On Thu, 2006-03-23 at 00:11 +0100, Ingo Oeser wrote:
> Hi Mingming,
>
> On Wednesday, 22. March 2006 19:16, Mingming Cao wrote:
> > ext3 block reservation takes a different approach. It does block
> > reservation in memory, rather on disk as ext3 preallocation does.
> > Instead of maintaining a in-memory allocation bitmap, every inode has a
> > reservation window(default is 8blocks) which specifying the range the
> > disk blocks that has reserved for this inode. Blocks are actually
> > allocated from the window, rather directly from disk. New reservation
> > window will be created automatically if the existing window has no free
> > blocks. There is a per-filesystem red-black reservation tree to
> > maintain all the reservation windows, and make sure blocks for inode 1
> > will not allocated in other inode's window.
>
> Thanks for this nice and simple explanation!
>
> Is it possible to start with an much bigger window?
>
yes, it could! You could issuing ioctl with command EXT3_IOC_SETRSVSZ to
set the reservation size to match exactly what you want to reserve for.

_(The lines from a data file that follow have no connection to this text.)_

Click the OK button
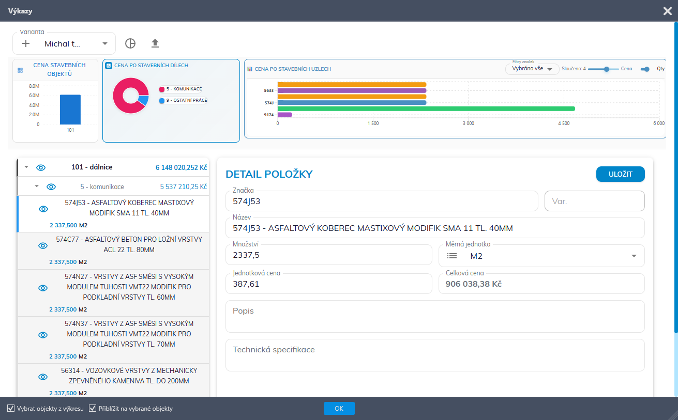Viewport: 678px width, 420px height. point(339,409)
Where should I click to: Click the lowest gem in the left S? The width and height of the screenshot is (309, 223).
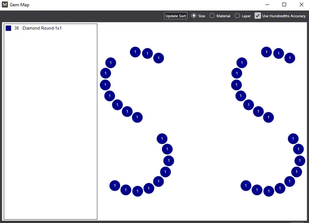click(x=137, y=191)
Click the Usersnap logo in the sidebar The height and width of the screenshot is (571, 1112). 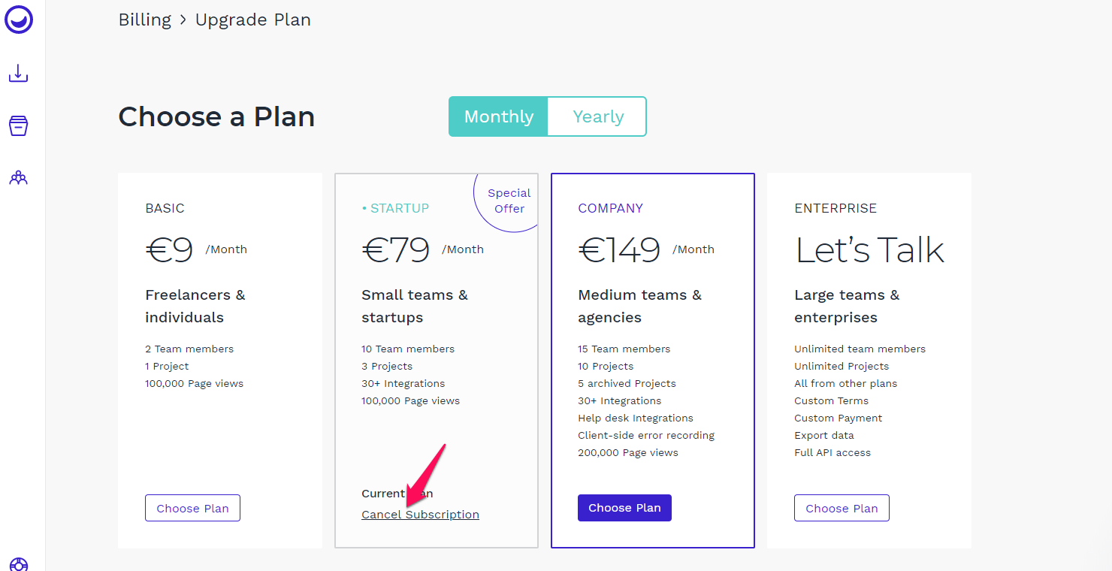click(x=19, y=20)
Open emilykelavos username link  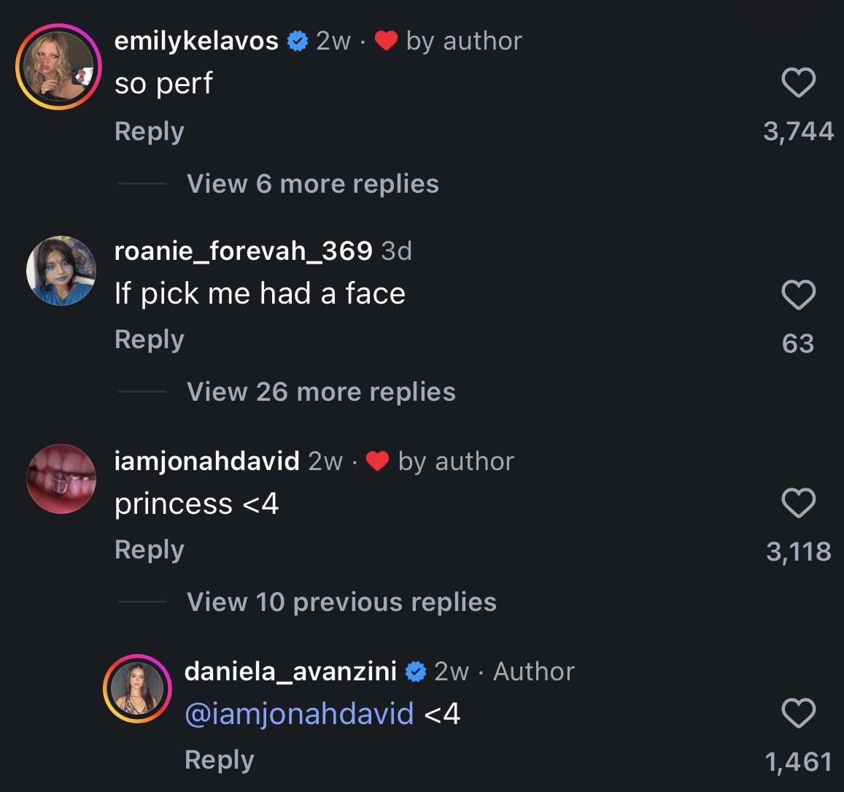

The size here is the number of the filesystem blocks, rather in bytes.
As long as your application is doing a sequential like write
(allocation), the reservation window will dynamically doubled when
creating the new window. There is a upper limit of how big the window
could be
#define EXT3_MAX_RESERVE_BLOCKS 1024
The reason we have this limit is to prevent a file make a reservation of
the whole filesystem. But if this upper limit is too small for streaming
need, we could expand it to something bigger.
This is available since 2.6.10 kernel.
> If I truncate a file to given size, this is usally a BIG hint,
> what its actual disk space requirements are. So you can reserve just as much
> as linearly as possible.
>
> Imagine a hard disk recorder with 2 MPEG streams and 2 meta data streams
> saturating the disk with writes. Any seek means, that the MPEG buffers fill up.
>
> Once this degrades to a single fs block per seek, you are going to loose data.
> So fragmentation might not matter at all for reading, but it DOES matter for
> writing large data streams.
>
> Does it makes sense to threat truncates as reservations?
> Maybe as an per-mount option?
>
I am not sure to use truncate to indicating reservation/preallocation.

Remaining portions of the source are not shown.